_Directions for this task_: When you reach the line containing "The width and height of the screenshot is (1080, 558).", start transcribing exactly and continue through the last line of the data, skipping every picture.

_Items listed in a dataset_:
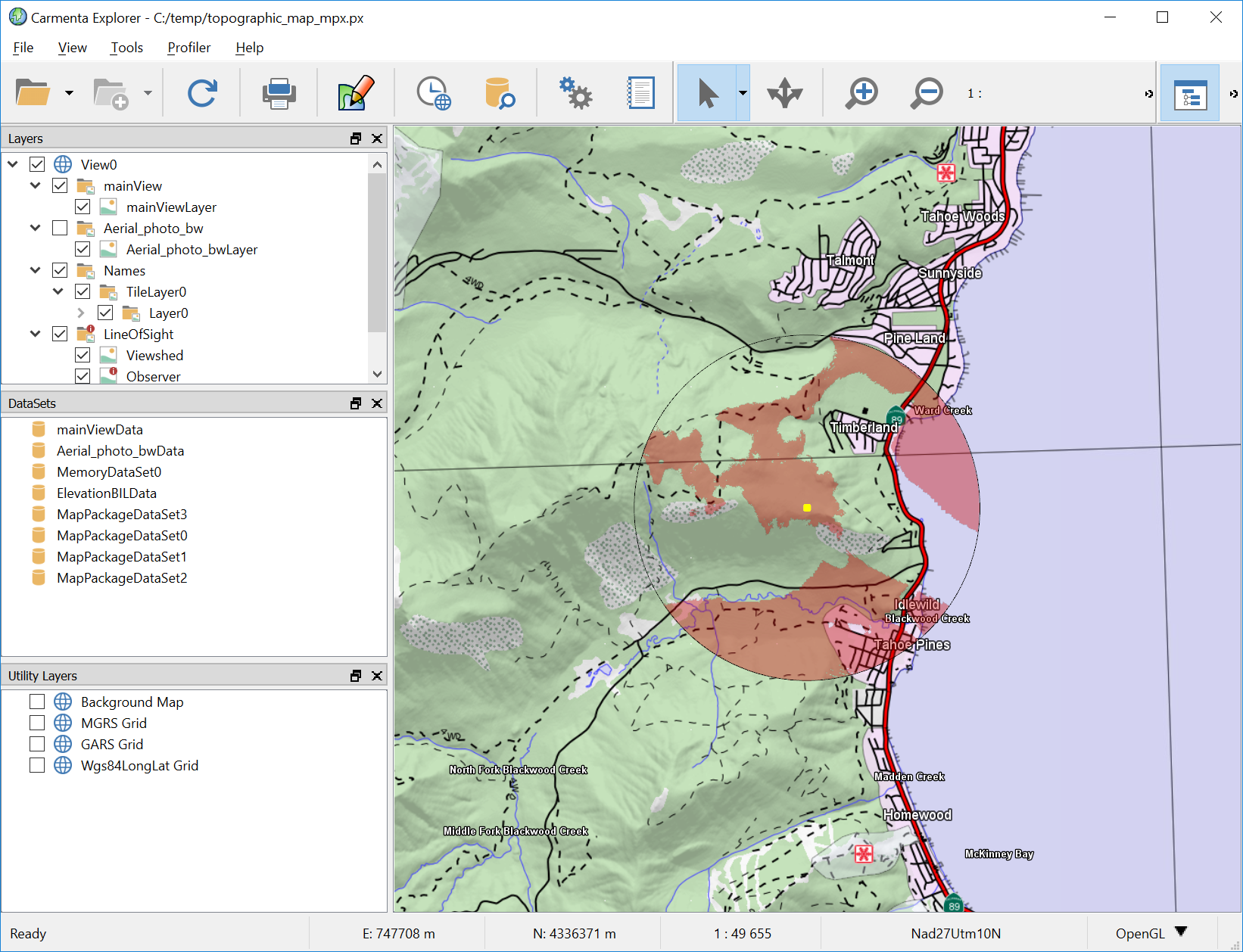Image resolution: width=1243 pixels, height=952 pixels.
Task: Click the gears settings icon
Action: pyautogui.click(x=575, y=93)
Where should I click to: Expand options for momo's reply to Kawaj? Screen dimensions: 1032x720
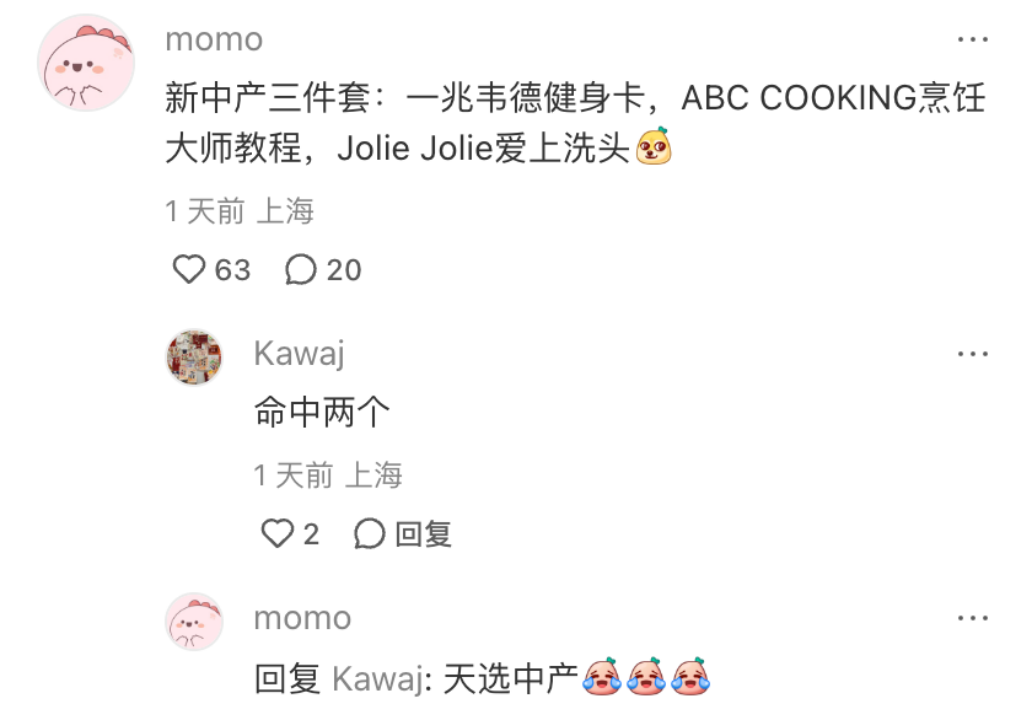pyautogui.click(x=973, y=618)
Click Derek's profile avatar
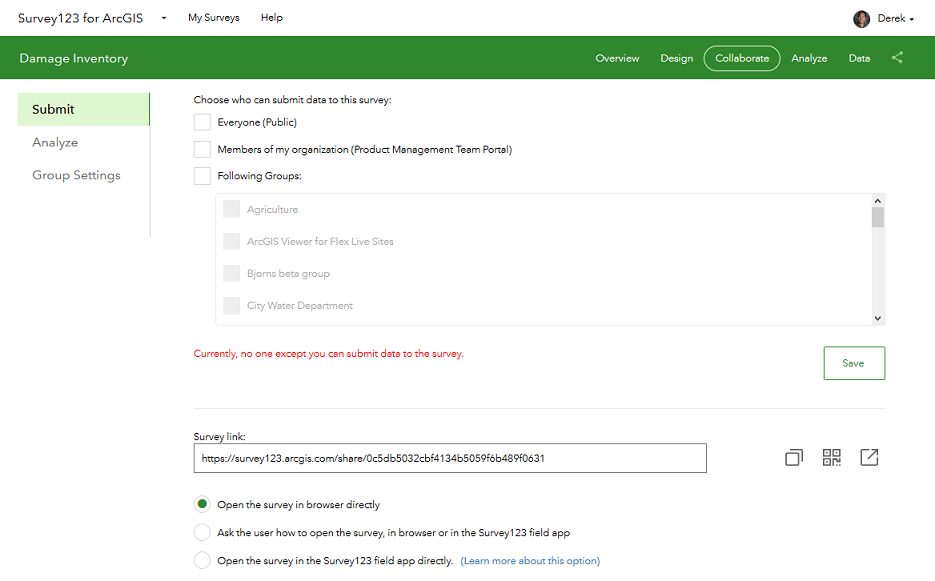This screenshot has width=935, height=581. [x=861, y=18]
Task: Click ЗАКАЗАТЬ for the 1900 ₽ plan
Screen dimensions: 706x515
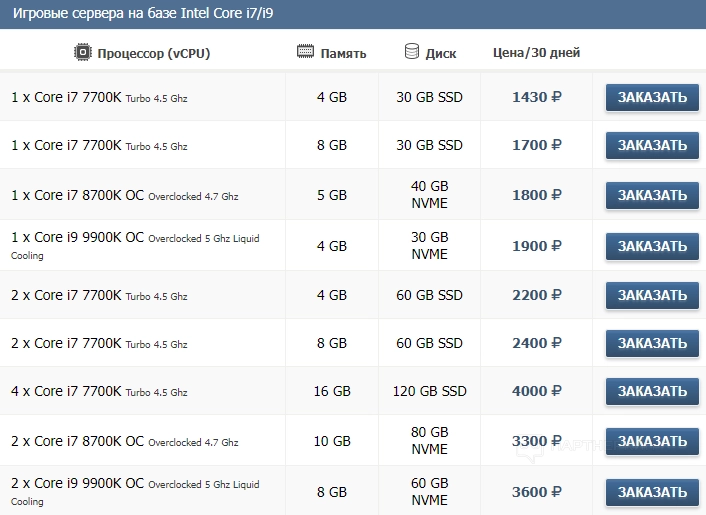Action: pyautogui.click(x=652, y=246)
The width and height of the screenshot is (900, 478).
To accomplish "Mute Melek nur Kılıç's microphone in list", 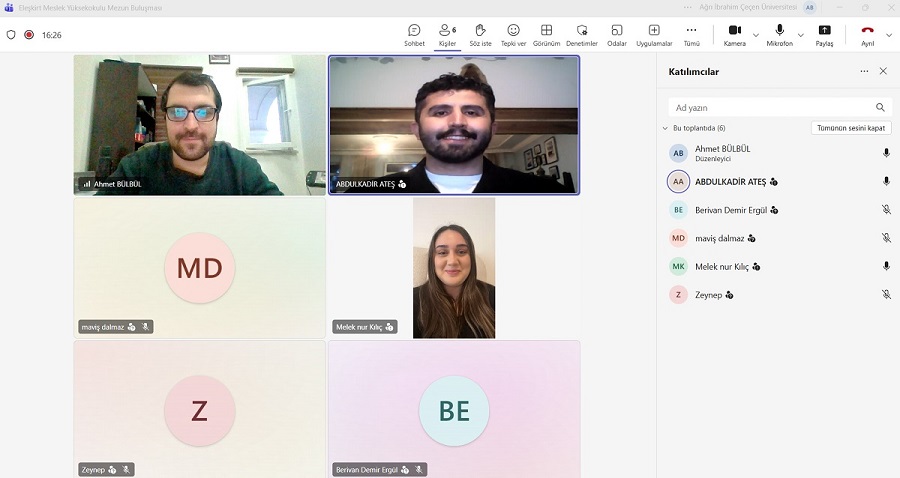I will pyautogui.click(x=885, y=266).
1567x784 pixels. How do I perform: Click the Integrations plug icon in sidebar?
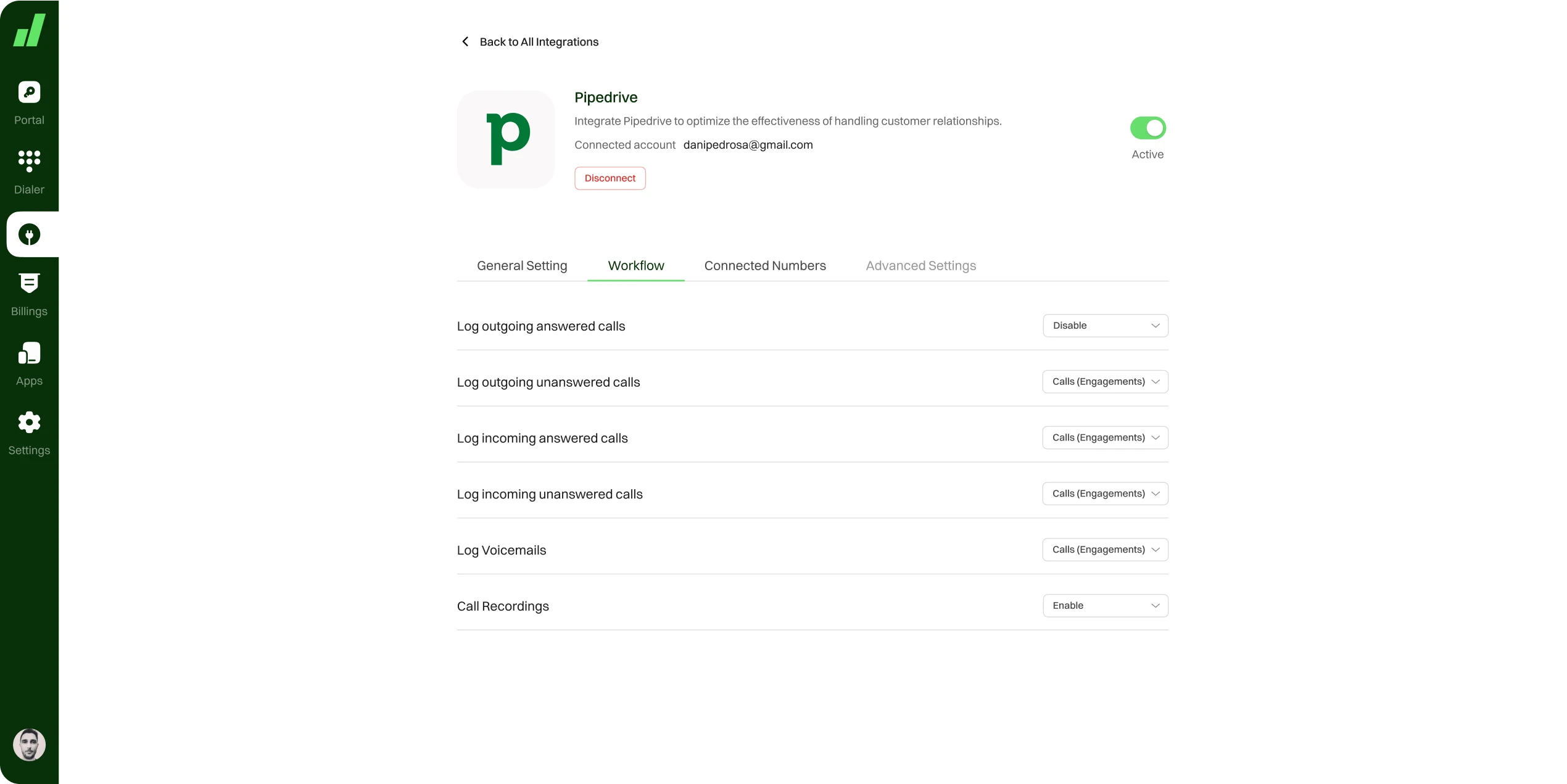pyautogui.click(x=29, y=234)
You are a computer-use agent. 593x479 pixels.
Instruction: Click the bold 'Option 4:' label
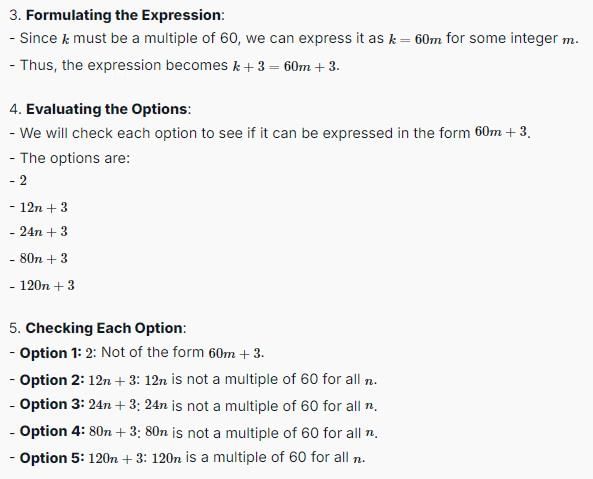point(52,431)
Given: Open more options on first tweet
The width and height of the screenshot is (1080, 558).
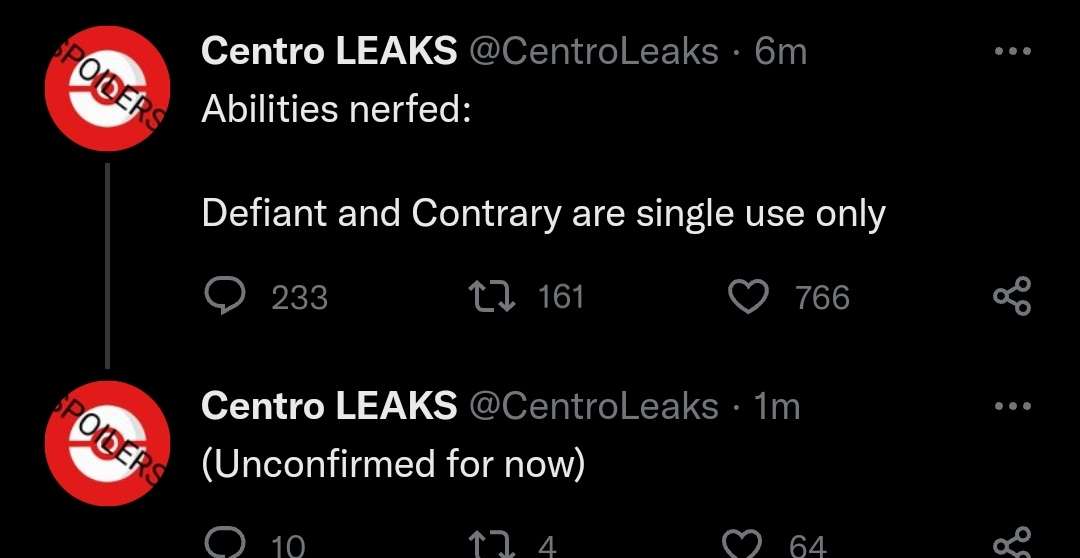Looking at the screenshot, I should click(1013, 50).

_Result of the task_:
The width and height of the screenshot is (1080, 558).
Looking at the screenshot, I should click(1013, 50).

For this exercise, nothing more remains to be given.